Collected data entries:
--- START ---

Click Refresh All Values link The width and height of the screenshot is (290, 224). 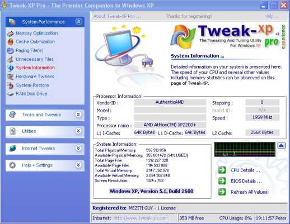point(250,192)
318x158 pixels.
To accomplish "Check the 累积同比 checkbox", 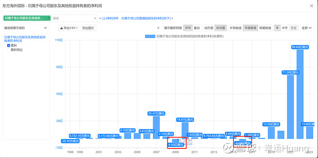I will 8,49.
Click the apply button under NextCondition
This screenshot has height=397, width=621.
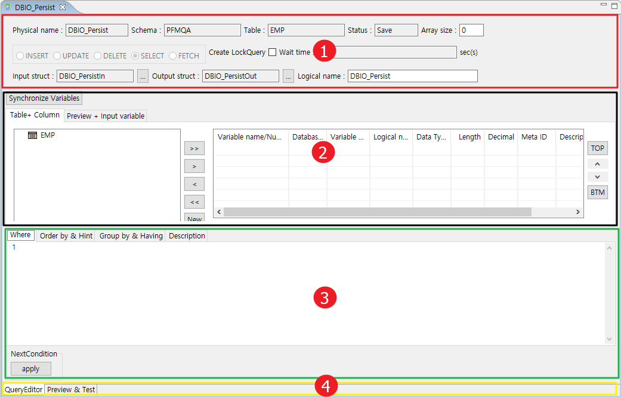point(30,369)
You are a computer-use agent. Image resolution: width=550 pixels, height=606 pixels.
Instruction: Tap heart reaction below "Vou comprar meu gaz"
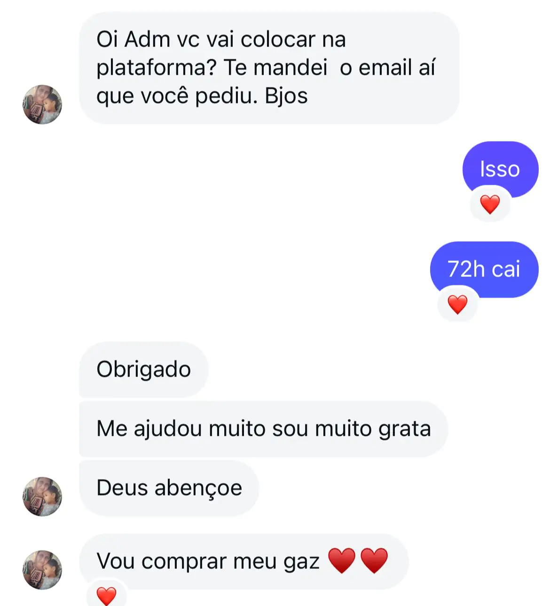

--- END ---

§ **Exercise instructions**
Set down exactly, from the line that contains "You are a computer-use" through the last line of the data, each line as it stands, and leave the pictures out.

§ **Exercise output**
You are a computer-use agent. Image resolution: width=550 pixels, height=606 pixels.
Instruction: Tap heart reaction below "Vou comprar meu gaz"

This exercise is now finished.